If you provide only a wholesale price, the venue can sell it at whatever price they choose. A compromise would be providing both wholesale and retail prices.
Providing venues with objects lists is much easier when you have your inventory database in place. Just check of the works to include and run a printout.
15 thoughts on “6 Categories for Your List of Artworks”
I wanted to add one more thought, and that is to include an image of the work if at all possible, since it is fairly easy to mix up text about a work. This way, there will be no confusion and they will hang it or reproduce it right side up.
In addition, you might want to consider a few other elements for each work, especially upon delivery.
List of components in the work, esp. for installation etc.
Condition report
Installation instructions
Whether it is for sale or not
A tag on the artwork with a tracking number if possible
So you create a table in Word with a cell for a .jpg for each piece in the list, and then shrink your images down to that size?
Hi Arthur,
That is one way, or you can use software that is made for artists which will print out a selection list for you. The GYST software is fixing a broken link that connects to a selection of reports on your artwork that should be out around April 1.
I’ve always thought that artists’ name tags at group shows would be much more useful if each one had an image of the artist’s work on it. You could do this with big printable labels.
When venues ask for Medium and the answer is “Assemblage,” does your answer for “Mixed Media” apply? In other words, do you think most places will be happier if you say “Assemblage,” followed by a short list of the principal components? I’m fine with that, but I don’t want to overload someone who was just asking for a nod in some direction. And Assemblage is already a subset of Sculpture . . .
I think the best answer is to talk to the venue in which you are showing, but otherwise, it is best to keep your own system of notation that is clear to you. I have seen both, but assemblage is not really a medium it is a technique (technically).
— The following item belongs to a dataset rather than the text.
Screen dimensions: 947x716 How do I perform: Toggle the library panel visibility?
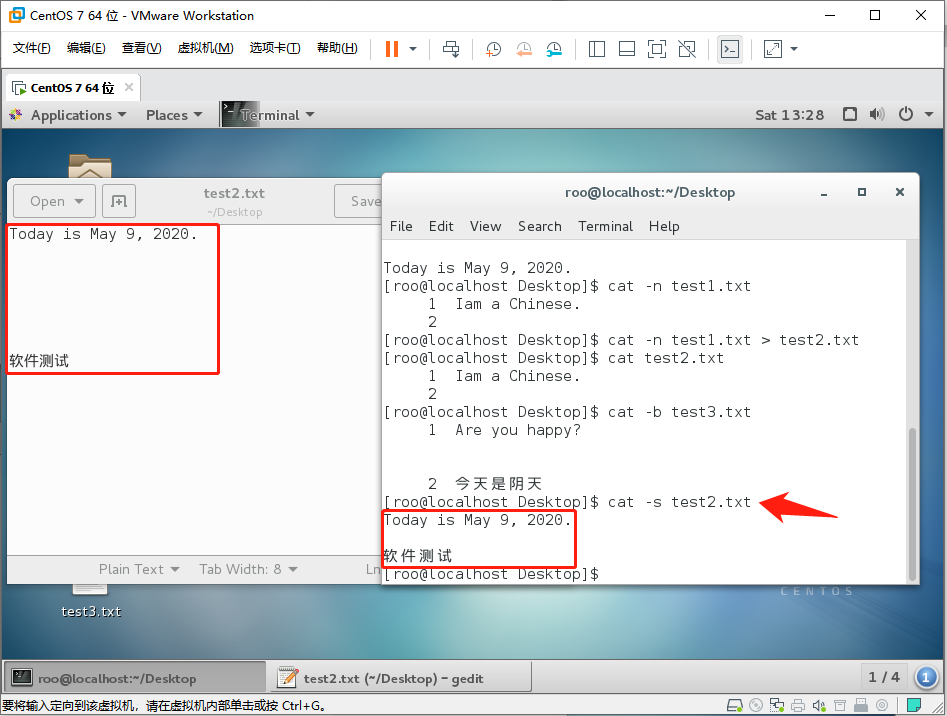(596, 48)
Maybe so, but following that logic I’d have to say “Sculpture” when they ask for medium, which would get us farther away from useful details, not closer. So I guess it’s preferable to say, “Assemblage: blitz, blotz, blatz.” Some places really want to know, and it probably won’t bother the rest. Unless there’s one tiny field on the application that won’t hold more than one word . . .
Neither Sculpture nor Assemblage is a medium. They’re both categories of art – like Painting, Photography, Fiber.
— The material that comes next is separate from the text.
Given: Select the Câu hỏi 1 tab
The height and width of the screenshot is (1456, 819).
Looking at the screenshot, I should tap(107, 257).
A medium is something you use to make the assemblage or sculpture.
A sculpture would be bronze, marble, aluminum, wood (the more specific the type of wood, the better), etc.
So, to answer your question, Arthur, you wouldn’t even put “assemblage” in the medium. We can see that it’s assemblage. You would just list the components you used.
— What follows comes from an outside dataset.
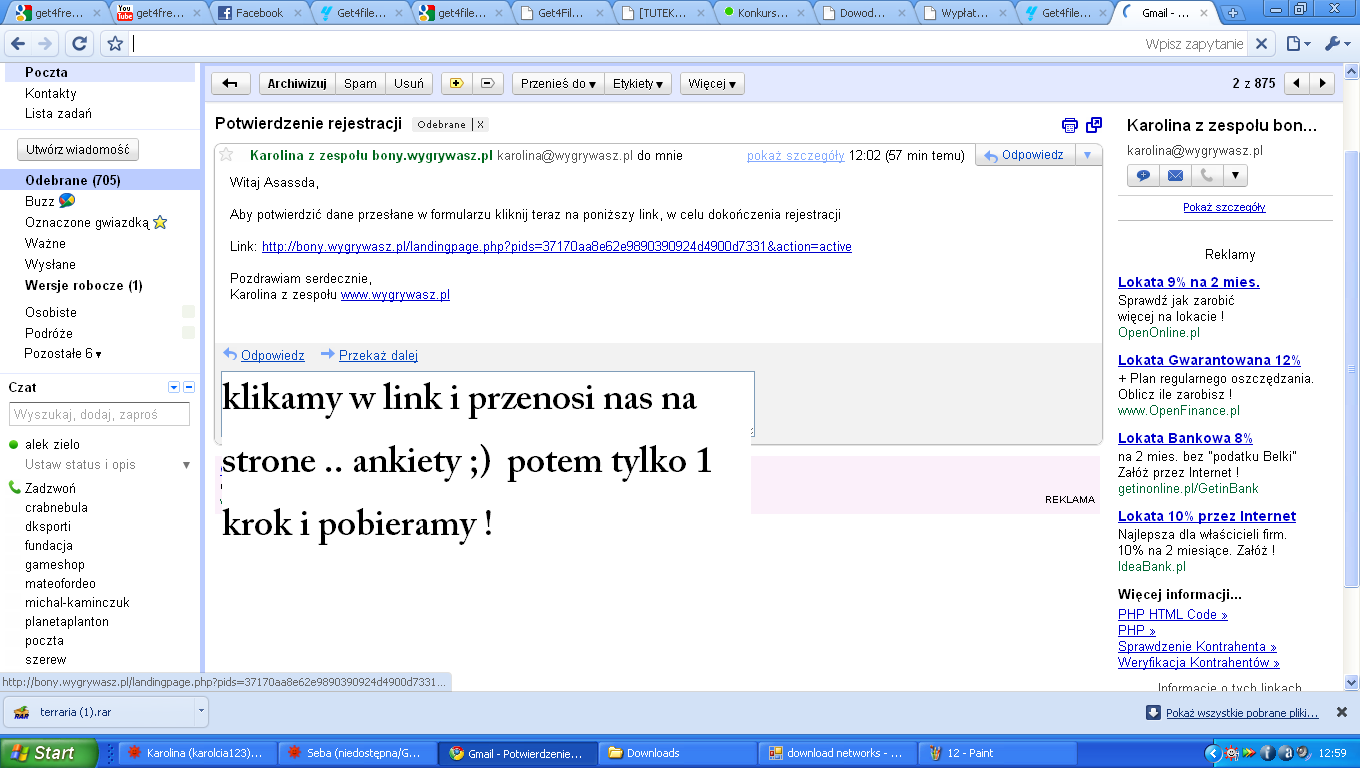The height and width of the screenshot is (768, 1360).
Task: Click the back-to-inbox arrow button
Action: coord(231,84)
That makes sense, Alyson, by the dictionary definition of “medium,” and it might work — with painters, instead of putting down “painting” when an application asks for medium, saying, “oil” or “watercolor” or “mixed mediums,” and sculptors saying “marble” or “clay,” or “mixed mediums,” but in practice artist calls often list mediums (or “media”) as the old familiar painting, sculpture, fiber arts, film, etc, and I think it’s too late to change the word that they use. And when a particular show says that the only mediums that it accepts are painting and sculpture, a painter shouldn’t give up because they didn’t list oils or watercolor.
I think we’re stuck with the misuse of the word, but l kinda like the idea of someone, when asked what sort of work they’re entering in a show, saying “Brazilian Rosewood.”
Actually, I see the problem: One of us is talking about broad categories that you might watch for in an artist call or enter on an application, and the other may be thinking mostly about descriptive text that could go on a title card next to a work in a gallery. In the latter case a viewer could easily see that something was a painting, or whatever, and would appreciate any available detail. In the former, someone reading a printed application probably couldn’t readily see the work at all, and might never need to — while the juror for the show would be scrutinizing the work but would probably (in my experience, at least) never see the application. No doubt, though: the word “medium” is widely misused.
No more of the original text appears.